» **REQUIRED ACTION**
All of the data below is to be written out again exactly.

[Extracted records]
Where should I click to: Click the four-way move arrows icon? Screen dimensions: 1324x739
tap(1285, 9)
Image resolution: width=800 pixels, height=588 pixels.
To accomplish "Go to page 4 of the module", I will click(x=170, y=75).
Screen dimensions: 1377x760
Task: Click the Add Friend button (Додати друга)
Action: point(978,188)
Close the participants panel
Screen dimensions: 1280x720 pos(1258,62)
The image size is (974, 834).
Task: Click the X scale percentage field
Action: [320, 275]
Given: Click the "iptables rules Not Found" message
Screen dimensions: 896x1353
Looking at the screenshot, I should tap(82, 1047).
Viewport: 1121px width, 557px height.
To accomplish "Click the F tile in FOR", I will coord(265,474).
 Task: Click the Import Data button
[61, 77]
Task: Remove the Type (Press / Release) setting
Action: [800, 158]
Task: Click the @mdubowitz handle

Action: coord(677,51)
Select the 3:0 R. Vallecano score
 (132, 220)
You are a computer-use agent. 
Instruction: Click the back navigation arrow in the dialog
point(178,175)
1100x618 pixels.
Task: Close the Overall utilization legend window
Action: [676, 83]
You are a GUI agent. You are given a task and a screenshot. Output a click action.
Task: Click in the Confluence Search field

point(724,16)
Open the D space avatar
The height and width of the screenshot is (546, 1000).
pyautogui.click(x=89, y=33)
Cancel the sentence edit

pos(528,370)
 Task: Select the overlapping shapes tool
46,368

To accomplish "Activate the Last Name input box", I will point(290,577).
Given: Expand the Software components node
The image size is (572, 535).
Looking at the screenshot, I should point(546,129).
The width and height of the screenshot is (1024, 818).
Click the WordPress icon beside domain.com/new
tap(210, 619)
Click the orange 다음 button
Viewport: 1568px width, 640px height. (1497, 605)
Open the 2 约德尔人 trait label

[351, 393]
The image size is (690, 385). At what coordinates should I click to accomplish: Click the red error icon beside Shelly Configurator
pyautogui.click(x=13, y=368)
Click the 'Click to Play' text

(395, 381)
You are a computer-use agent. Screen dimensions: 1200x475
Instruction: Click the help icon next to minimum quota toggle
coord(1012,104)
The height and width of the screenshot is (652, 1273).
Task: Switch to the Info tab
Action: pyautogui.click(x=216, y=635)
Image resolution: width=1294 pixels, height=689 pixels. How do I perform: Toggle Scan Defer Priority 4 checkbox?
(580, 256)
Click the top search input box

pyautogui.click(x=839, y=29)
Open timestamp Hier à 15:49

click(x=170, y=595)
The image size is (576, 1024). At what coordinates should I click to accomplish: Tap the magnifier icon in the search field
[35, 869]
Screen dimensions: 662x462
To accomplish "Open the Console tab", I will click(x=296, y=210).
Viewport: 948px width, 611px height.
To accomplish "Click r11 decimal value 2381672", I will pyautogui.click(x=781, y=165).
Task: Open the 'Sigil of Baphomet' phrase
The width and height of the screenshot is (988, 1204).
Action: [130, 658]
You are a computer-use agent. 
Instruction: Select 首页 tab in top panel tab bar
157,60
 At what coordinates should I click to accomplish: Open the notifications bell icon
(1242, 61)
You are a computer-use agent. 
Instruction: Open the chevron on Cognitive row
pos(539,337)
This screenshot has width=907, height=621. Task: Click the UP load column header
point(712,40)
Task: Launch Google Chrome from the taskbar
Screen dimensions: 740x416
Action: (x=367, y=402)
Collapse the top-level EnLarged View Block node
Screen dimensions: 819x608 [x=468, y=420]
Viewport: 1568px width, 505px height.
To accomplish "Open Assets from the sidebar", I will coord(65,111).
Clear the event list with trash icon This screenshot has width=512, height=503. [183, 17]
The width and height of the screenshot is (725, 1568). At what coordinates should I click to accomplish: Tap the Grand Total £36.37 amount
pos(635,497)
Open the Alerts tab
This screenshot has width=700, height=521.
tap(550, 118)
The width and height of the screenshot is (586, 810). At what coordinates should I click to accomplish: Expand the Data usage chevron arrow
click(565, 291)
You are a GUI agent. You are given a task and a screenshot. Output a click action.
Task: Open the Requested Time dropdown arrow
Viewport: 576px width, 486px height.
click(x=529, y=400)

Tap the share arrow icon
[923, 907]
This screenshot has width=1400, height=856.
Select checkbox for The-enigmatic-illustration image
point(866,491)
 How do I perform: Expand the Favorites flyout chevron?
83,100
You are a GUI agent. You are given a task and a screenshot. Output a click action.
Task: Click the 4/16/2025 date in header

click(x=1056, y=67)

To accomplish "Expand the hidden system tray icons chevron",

» **FINISHED EXERCISE**
Where should I click to: Click the four-way move arrows icon? Screen dimensions: 1324x739
tap(1285, 9)
Image resolution: width=800 pixels, height=588 pixels.
To accomplish "Go to page 4 of the module", I will click(x=170, y=75).
Screen dimensions: 1377x760
Task: Click the Add Friend button (Додати друга)
Action: point(978,188)
Close the participants panel
Screen dimensions: 1280x720 pos(1258,62)
The image size is (974, 834).
Task: Click the X scale percentage field
Action: [320, 275]
Given: Click the "iptables rules Not Found" message
Screen dimensions: 896x1353
Looking at the screenshot, I should tap(82, 1047).
Viewport: 1121px width, 557px height.
To accomplish "Click the F tile in FOR", I will coord(265,474).
 Task: Click the Import Data button
[61, 77]
Task: Remove the Type (Press / Release) setting
Action: [800, 158]
Task: Click the @mdubowitz handle

Action: coord(677,51)
Select the 3:0 R. Vallecano score
 (132, 220)
You are a computer-use agent. 
Instruction: Click the back navigation arrow in the dialog
point(178,175)
1100x618 pixels.
Task: Close the Overall utilization legend window
Action: [676, 83]
You are a GUI agent. You are given a task and a screenshot. Output a click action.
Task: Click in the Confluence Search field

point(724,16)
Open the D space avatar
The height and width of the screenshot is (546, 1000).
pyautogui.click(x=89, y=33)
Cancel the sentence edit

pos(528,370)
 Task: Select the overlapping shapes tool
46,368

To accomplish "Activate the Last Name input box", I will point(290,577).
Given: Expand the Software components node
The image size is (572, 535).
Looking at the screenshot, I should point(546,129).
The width and height of the screenshot is (1024, 818).
Click the WordPress icon beside domain.com/new
tap(210, 619)
Click the orange 다음 button
Viewport: 1568px width, 640px height. (1497, 605)
Open the 2 约德尔人 trait label

[351, 393]
The image size is (690, 385). At what coordinates should I click to accomplish: Click the red error icon beside Shelly Configurator
pyautogui.click(x=13, y=368)
Click the 'Click to Play' text

(395, 381)
You are a computer-use agent. Screen dimensions: 1200x475
Instruction: Click the help icon next to minimum quota toggle
coord(1012,104)
The height and width of the screenshot is (652, 1273).
Task: Switch to the Info tab
Action: pyautogui.click(x=216, y=635)
Image resolution: width=1294 pixels, height=689 pixels. How do I perform: Toggle Scan Defer Priority 4 checkbox?
(580, 256)
Click the top search input box

pyautogui.click(x=839, y=29)
Open timestamp Hier à 15:49

click(x=170, y=595)
The image size is (576, 1024). At what coordinates should I click to accomplish: Tap the magnifier icon in the search field
[35, 869]
Screen dimensions: 662x462
To accomplish "Open the Console tab", I will click(x=296, y=210).
Viewport: 948px width, 611px height.
To accomplish "Click r11 decimal value 2381672", I will pyautogui.click(x=781, y=165).
Task: Open the 'Sigil of Baphomet' phrase
The width and height of the screenshot is (988, 1204).
Action: [130, 658]
You are a computer-use agent. 
Instruction: Select 首页 tab in top panel tab bar
157,60
 At what coordinates should I click to accomplish: Open the notifications bell icon
(1242, 61)
You are a computer-use agent. 
Instruction: Open the chevron on Cognitive row
pos(539,337)
This screenshot has width=907, height=621. Task: Click the UP load column header
point(712,40)
Task: Launch Google Chrome from the taskbar
Screen dimensions: 740x416
Action: (x=367, y=402)
Collapse the top-level EnLarged View Block node
Screen dimensions: 819x608 [x=468, y=420]
Viewport: 1568px width, 505px height.
To accomplish "Open Assets from the sidebar", I will coord(65,111).
Clear the event list with trash icon This screenshot has width=512, height=503. [183, 17]
The width and height of the screenshot is (725, 1568). At what coordinates should I click to accomplish: Tap the Grand Total £36.37 amount
pos(635,497)
Open the Alerts tab
This screenshot has width=700, height=521.
tap(550, 118)
The width and height of the screenshot is (586, 810). At what coordinates should I click to accomplish: Expand the Data usage chevron arrow
click(565, 291)
You are a GUI agent. You are given a task and a screenshot. Output a click action.
Task: Open the Requested Time dropdown arrow
Viewport: 576px width, 486px height.
click(x=529, y=400)

Tap the share arrow icon
[923, 907]
This screenshot has width=1400, height=856.
Select checkbox for The-enigmatic-illustration image
point(866,491)
 How do I perform: Expand the Favorites flyout chevron?
83,100
You are a GUI agent. You are given a task and a screenshot. Output a click action.
Task: Click the 4/16/2025 date in header

click(x=1056, y=67)

To accomplish "Expand the hidden system tray icons chevron",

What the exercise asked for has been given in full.